The cause-effect expression in Tamil text was identified by [10]. They have classified the causal links and causal verbs for cause-effect extraction. The system performs with an overall precision of 73.89 % and Recall of 72.09 %. From the literature survey, we observed that the works on cause and effect in biomedical domain are limited. Causality lies at the heart of biomedical knowledge and plays a key role in diagnosis, pathology, systems biology, etc. The automatic identification of cause-effect can greatly reduce the human workload and help in curation of disease models. Hence we have tried to apply the discourse parser and BNE recognition (BNER) models to extract the cause-effect expressions from the biomedical text. In the next section the aim of the present study is briefed.

3 Present Work

Our work focuses on the analysis of the causality in biomedical corpus based on various discourse connectives that denote cause-effect. In this work we consider the identification causal relations realized across clauses and sentences using discourse connectives. We have applied the discourse parser and BNER system to identify the causal relations and causal entities from the text. Identifying the causal relation across sentence or clause is a difficult task as the cause and effect does not involve the complete sentence connecting the causal marker. Consider the below Example 5.

Example 5:

CNP may produce its effect directly on dopaminergic neurons because we found that its receptor, guanylyl cyclase GC-B, was expressed in the mesencephalon where dopaminergic neurons originate, as well as in their projection fields.

At discourse level, a connective connects two discourse units, argument 1 (arg1) and argument 2 (arg2) [13]. Here, “because” is a subordinator connective that connects two clauses. The clause that follows the connective is arg2 and the other clause is arg1. The arg2 acts as the reason for the event occurred in arg1. “CNP may produce its effect directly on dopaminergic neurons” is the arg1 and “its receptor guanylyl cyclase GC-B was expressed in the mesencephalon” is the arg2. The minimal unit required to realize the cause-effect is considered. Here, arg2 that acts as the reason is the “cause” and arg1 is the effect. Guanylyl cyclase GC-B, CNP, mesencephalon, dopaminergic neurons BNEs and thus the example shows that the identification of BNEs in cause and effect aids in explaining the relation further.
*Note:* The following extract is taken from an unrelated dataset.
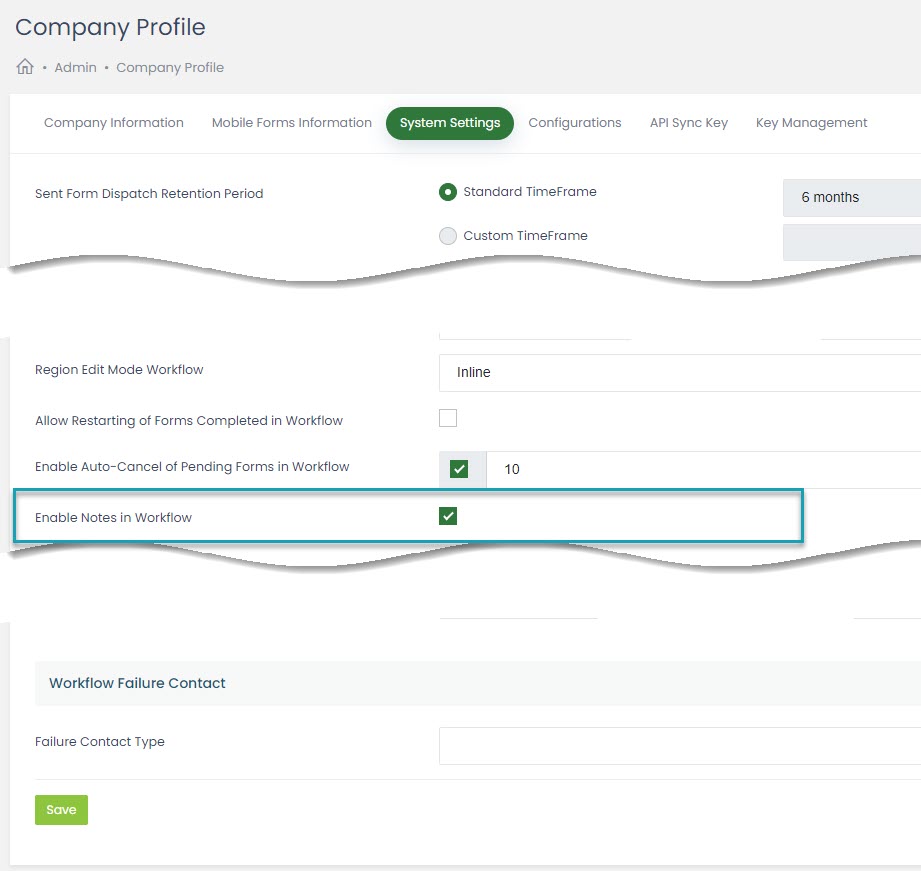Open the 6 months retention dropdown

850,198
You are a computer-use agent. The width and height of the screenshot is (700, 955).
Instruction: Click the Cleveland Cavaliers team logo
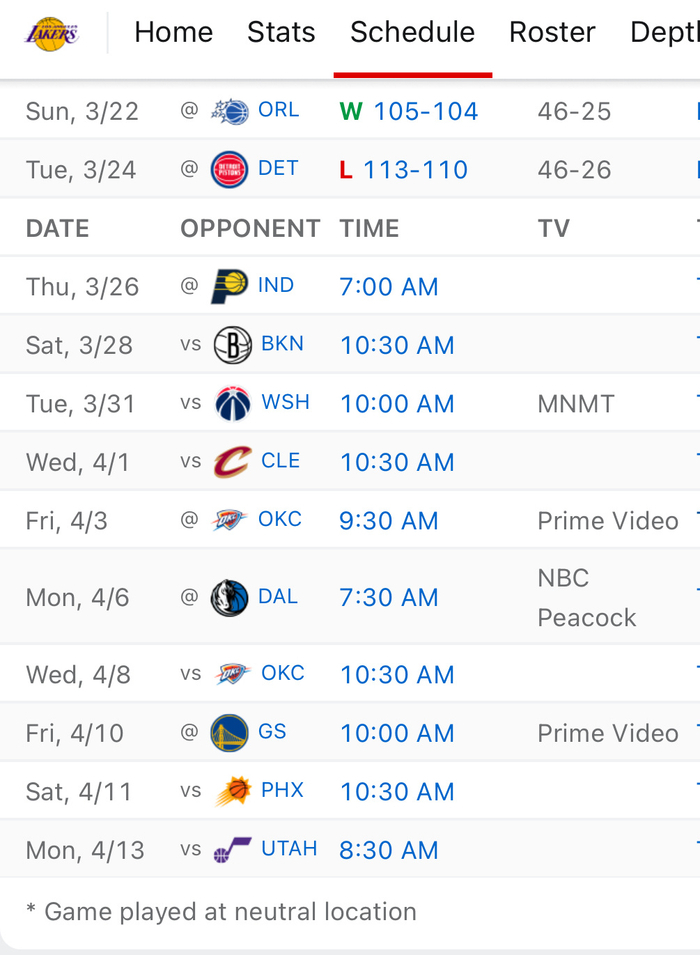232,462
This system makes a significant contribution towards the question answering system particularly the answering of Why-Questions and text summarization. Causality in the medical domain is mainly concerned with health and diseases. It mainly involves the causation or origination of a disease. Hence extraction of causal information will play an important role in the identification of cause and effect of abnormal conditions, which may be caused by various reasons. Identification of BNEs will be helpful in identifying the cause involved in the abnormal condition. This system can also be used in text summarization to extract the text causal relations that produce a coherent text.

4 Our Approach

In this study we have applied the task of explicit discourse relation identification and BNER to the task of extraction of cause-effect and causal entities from biomedical text. First, the input text was preprocessed and the preprocessed output was given as input to the discourse parser module for identification of connective, sense and its arguments. The required columns from discourse analyzed output was given as input to BNER module.

After identification of the BNEs, the discourse output and BNER output were merged. The final output obtained after merging discourse and BNER output contained connective, sense, arguments and BNEs. The causal relations were extracted from this output based on the sense of the connectives.
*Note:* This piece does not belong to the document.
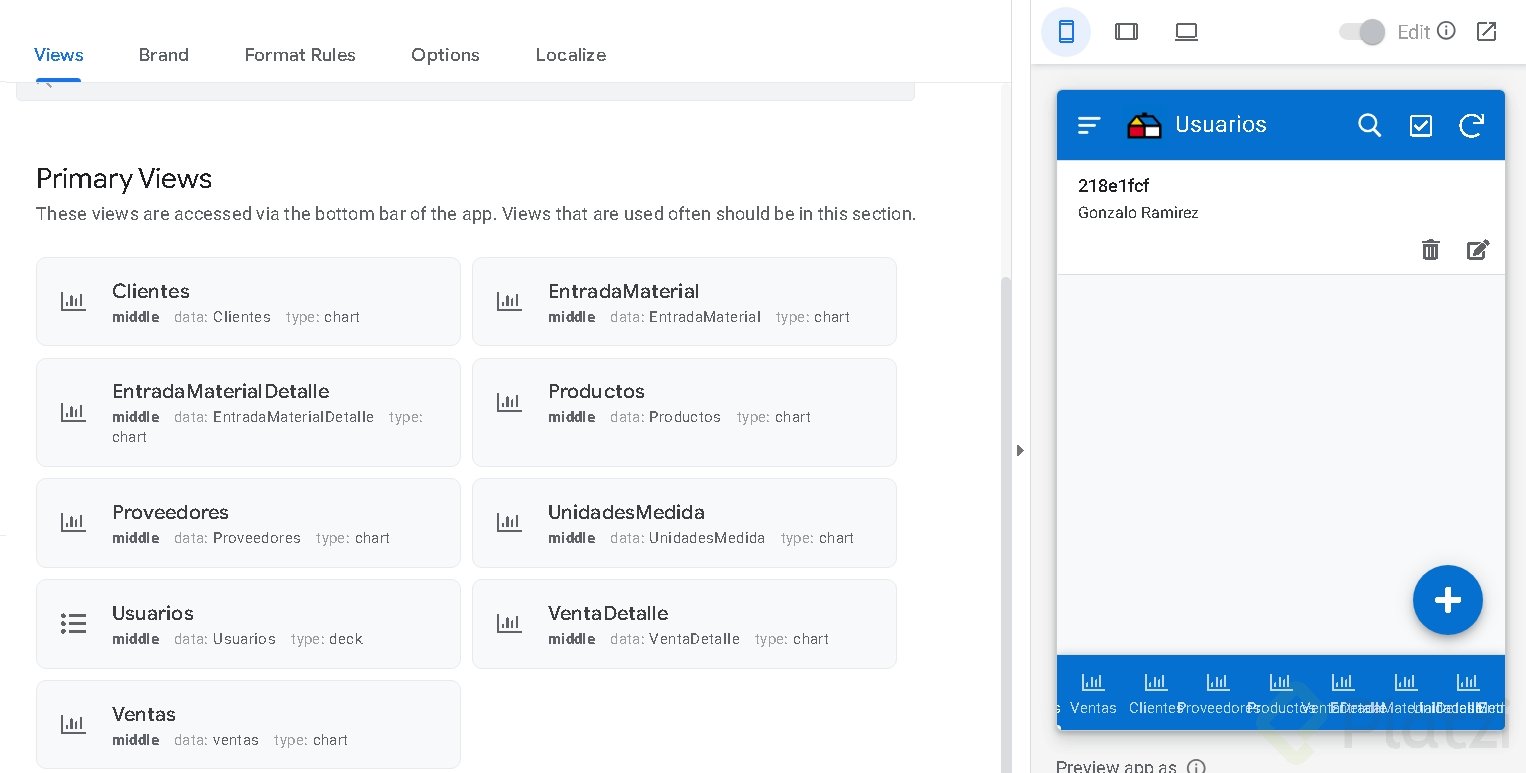Screen dimensions: 1526x773
Task: Open app preview in new tab
Action: coord(1487,32)
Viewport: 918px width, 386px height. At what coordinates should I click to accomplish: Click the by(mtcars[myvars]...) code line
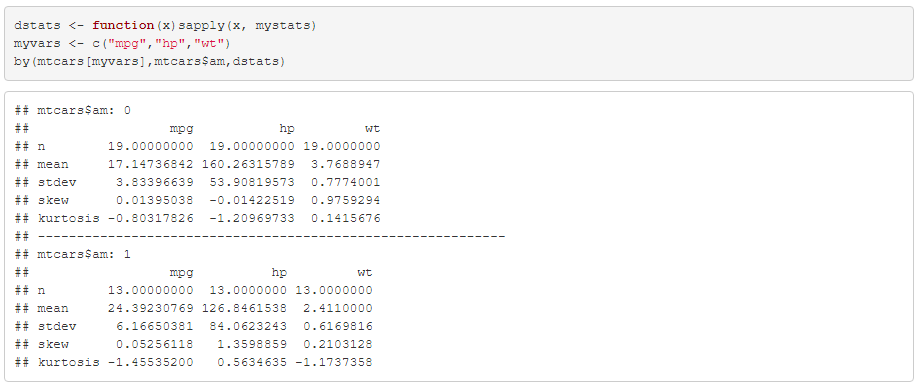coord(149,61)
If the sense of the connective belongs to class “cause”, then they were extracted. The cause-effect and the causal entities were extracted from this output. The system architecture is detailed in further sections.

4.1 Corpus Used for Evaluation

For evaluating the system, we used BioNLP/NLPBA 2004 test data. The data includes the annotated collection of MEDLINE abstracts from the GENIA project. 404 abstracts were used. The data contains 4260 sentences and 96780 tokens.

4.2 Preprocessing

In the preprocessing step the input text was preprocessed to convert it to the format required for explicit discourse relation extraction and BNE identification. The sentences were split, tokenized; PoS and chunk tags were added using Genia Tagger [14].

This tagger is a useful pre-processing tool. After preprocessing, the text was in column format with tokens, PoS and Chunk added in consecutive columns required for further processing. This output was passed as input to the discourse parser module.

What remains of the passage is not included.